WHAT TO DO:
In the data below, one line contains "Given: Open the File menu" and a later one contains "Task: Open the Cookie Library nav item". Print both, with every line between them, exactly and alone.

[Source data]
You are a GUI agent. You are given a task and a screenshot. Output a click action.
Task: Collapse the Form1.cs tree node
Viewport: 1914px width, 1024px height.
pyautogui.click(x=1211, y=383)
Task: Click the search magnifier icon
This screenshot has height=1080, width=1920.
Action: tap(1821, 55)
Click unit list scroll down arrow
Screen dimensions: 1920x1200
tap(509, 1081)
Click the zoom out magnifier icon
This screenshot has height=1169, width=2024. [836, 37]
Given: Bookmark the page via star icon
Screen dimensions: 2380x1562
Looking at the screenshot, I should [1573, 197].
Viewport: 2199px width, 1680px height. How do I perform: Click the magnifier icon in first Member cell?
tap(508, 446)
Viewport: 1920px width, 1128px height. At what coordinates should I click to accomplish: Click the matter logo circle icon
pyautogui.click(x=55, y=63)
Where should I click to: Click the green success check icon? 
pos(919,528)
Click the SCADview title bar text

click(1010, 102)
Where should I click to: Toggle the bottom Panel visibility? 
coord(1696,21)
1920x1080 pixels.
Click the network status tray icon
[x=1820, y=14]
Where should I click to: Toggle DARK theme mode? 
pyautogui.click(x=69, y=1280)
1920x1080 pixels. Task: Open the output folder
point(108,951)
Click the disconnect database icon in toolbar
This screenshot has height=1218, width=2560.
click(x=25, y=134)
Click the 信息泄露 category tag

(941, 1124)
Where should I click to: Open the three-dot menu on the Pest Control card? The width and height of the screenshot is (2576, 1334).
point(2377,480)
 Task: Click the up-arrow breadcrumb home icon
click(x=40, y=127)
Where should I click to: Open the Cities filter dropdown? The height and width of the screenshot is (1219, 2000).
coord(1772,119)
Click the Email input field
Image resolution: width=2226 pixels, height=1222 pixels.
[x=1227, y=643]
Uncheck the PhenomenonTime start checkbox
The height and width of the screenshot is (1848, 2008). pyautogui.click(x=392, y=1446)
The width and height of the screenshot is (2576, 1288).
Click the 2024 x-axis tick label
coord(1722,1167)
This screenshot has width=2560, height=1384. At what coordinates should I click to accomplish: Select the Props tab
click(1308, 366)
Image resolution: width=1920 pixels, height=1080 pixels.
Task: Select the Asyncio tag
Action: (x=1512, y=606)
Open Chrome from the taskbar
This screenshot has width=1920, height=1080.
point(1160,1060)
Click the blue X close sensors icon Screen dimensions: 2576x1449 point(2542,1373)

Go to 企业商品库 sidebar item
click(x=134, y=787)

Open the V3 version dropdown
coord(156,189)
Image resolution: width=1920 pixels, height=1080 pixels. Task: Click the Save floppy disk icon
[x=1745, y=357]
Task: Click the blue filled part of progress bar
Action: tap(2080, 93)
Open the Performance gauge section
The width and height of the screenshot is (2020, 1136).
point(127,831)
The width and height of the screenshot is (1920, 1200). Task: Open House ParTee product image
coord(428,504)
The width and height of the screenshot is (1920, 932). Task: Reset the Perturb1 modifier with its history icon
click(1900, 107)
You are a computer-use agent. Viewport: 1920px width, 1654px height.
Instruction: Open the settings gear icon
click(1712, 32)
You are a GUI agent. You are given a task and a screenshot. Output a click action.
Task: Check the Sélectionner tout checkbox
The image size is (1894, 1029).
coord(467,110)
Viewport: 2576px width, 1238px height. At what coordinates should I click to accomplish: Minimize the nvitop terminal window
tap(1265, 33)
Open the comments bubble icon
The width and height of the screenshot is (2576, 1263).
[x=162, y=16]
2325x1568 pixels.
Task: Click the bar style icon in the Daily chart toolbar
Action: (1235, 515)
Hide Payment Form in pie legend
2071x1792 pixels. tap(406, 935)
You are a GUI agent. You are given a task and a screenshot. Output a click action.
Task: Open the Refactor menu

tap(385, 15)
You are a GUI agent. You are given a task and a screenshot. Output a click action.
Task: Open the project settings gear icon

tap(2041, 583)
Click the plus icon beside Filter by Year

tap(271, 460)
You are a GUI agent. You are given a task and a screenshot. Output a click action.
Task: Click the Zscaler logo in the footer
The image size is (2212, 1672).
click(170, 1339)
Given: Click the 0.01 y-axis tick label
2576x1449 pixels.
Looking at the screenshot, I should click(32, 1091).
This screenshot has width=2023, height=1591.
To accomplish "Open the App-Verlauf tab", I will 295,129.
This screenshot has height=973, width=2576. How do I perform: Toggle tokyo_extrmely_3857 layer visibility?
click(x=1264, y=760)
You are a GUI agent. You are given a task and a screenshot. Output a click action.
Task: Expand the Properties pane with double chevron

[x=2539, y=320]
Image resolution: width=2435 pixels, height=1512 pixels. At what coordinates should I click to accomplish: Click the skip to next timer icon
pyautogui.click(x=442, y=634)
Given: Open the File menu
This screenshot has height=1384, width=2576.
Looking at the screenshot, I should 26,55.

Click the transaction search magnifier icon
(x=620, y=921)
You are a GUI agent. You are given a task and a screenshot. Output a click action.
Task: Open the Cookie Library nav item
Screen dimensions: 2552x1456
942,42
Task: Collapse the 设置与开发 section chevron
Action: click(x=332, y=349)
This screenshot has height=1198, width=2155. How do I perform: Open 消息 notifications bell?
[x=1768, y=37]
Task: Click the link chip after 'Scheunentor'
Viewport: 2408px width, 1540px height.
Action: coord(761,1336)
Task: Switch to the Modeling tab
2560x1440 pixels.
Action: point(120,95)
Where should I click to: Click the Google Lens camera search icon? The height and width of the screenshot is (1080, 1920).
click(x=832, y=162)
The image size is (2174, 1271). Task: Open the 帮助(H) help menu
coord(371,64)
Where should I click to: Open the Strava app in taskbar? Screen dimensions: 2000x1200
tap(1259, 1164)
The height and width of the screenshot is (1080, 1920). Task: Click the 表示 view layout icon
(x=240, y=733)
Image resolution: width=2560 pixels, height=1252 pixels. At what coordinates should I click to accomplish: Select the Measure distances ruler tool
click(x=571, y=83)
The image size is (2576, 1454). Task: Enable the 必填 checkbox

EXERCISE SOLUTION:
Given: Open the File menu
This screenshot has height=1384, width=2576.
Looking at the screenshot, I should 26,55.

Click the transaction search magnifier icon
(x=620, y=921)
You are a GUI agent. You are given a task and a screenshot. Output a click action.
Task: Open the Cookie Library nav item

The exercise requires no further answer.